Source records
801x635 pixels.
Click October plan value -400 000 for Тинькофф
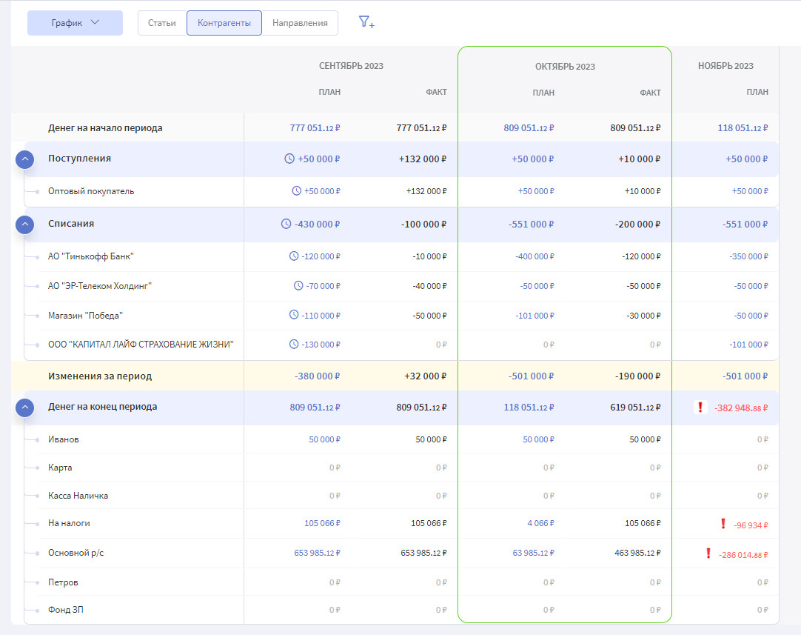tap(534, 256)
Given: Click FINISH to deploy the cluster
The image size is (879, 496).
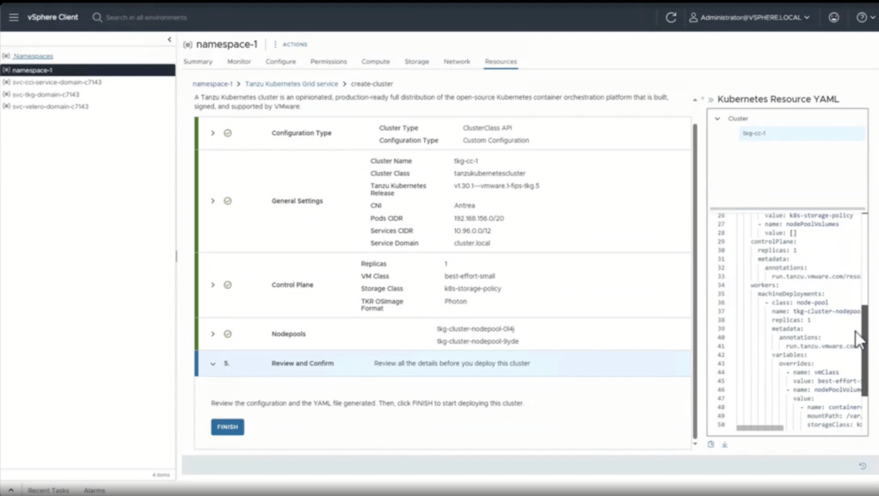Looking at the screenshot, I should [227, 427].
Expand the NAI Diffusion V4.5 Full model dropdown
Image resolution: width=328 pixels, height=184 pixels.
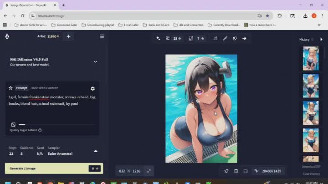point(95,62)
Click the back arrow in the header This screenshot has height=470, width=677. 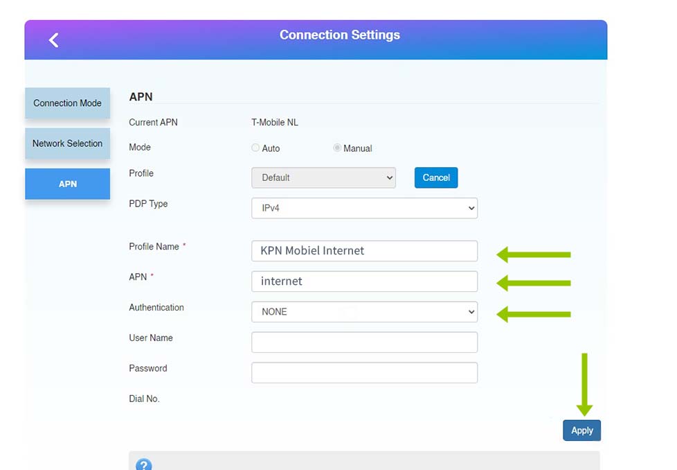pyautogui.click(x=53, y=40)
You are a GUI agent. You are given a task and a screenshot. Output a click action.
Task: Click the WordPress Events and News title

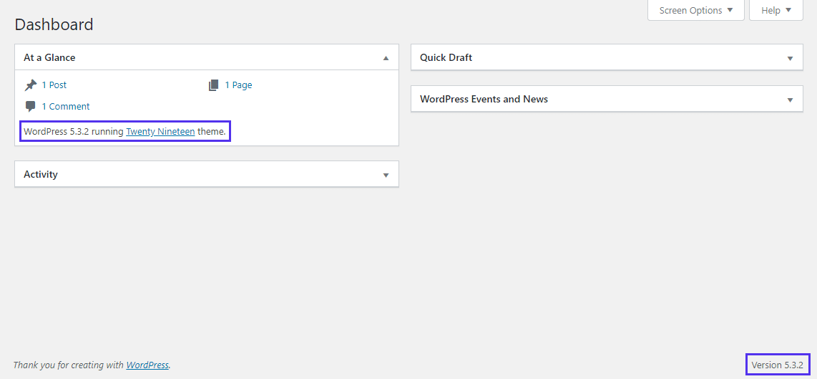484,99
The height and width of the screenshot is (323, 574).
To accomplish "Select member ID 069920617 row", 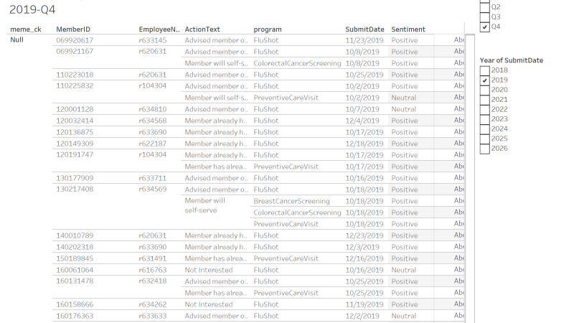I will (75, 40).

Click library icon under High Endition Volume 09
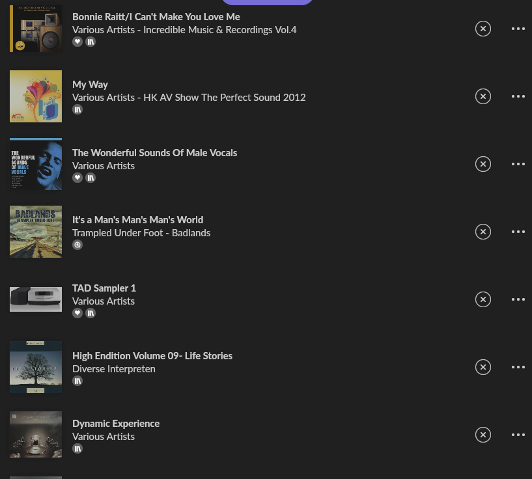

◆ WHAT THE TASK REQUIRES: Please transcribe exactly the lines from the start of the records through the line containing "Expand the NAI", leaving the pictures out.

◆ RESULT OF THE TASK:
801x635 pixels.
Click October plan value -400 000 for Тинькофф
tap(534, 256)
Given: Click FINISH to deploy the cluster
The image size is (879, 496).
Looking at the screenshot, I should [227, 427].
Expand the NAI Diffusion V4.5 Full model dropdown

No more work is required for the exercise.